Being Muslim, and female, and an immigrant, I belong to at least three of the many groups that were hated and insulted in equal measure during this past election campaign. I had never been the cool kid in school, but it feels as if my popularity would be at an all-time low if a poll were taken right now. (Although, if nothing else, last year's campaign taught me that polls mean nothing.)
There was an episode of "Sex and the City" where Carrie Bradshaw was unceremoniously dumped via Post-it note. "I'm sorry. I can't. Don't hate me," it read. This election was America's Post-it note to me.
I was dumped, unceremoniously. I felt unloved and unappreciated and spent hours eating raspberry chocolate chip ice cream, binge-watching "Game of Thrones" in sweatpants and wondering how I got here. I love this country, but I felt it wasn't loving me back. Unrequited love is the worst.
And then, last week, I went out to get my mail, and among the bills and fliers and junk was an envelope from the White House. In it was a letter from Barack Obama.

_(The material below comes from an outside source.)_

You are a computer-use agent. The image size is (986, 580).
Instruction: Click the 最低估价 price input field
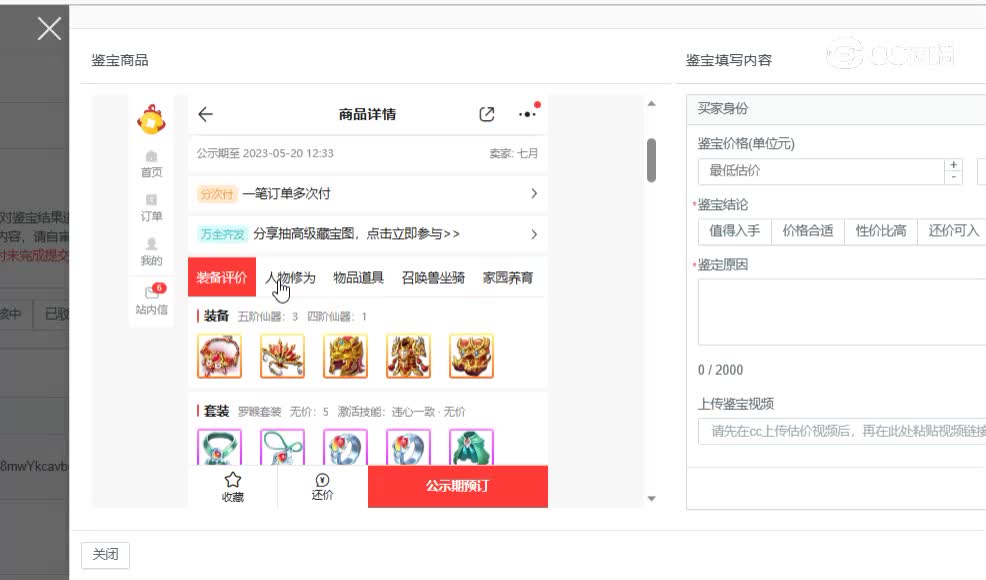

Six months ago my second-grader harbored an obsessive love of all things presidential (unrequited love, obsessive love — I recognize a pattern here). So we took a trip to Washington, D.C. We visited the Capitol, the monuments, the museums. We learned that every day Obama's staff has chosen 10 letters from the thousands written to him by the American people, and every night the president has read those 10.
So, of course, I wrote to him. I told him I worried about raising my kids in a time when their differences vilified them. I told him I worried that their Muslim names made them a target. I told him how, although we were big fans of his, we agreed that Michelle was cooler.
And he wrote back.
Love or hate Obama, the man has a way with words. "We are all one American family," he wrote in his letter. "Our forefathers created this country for anybody who embraces its values — no matter what they look like, where they come from, or how they pray."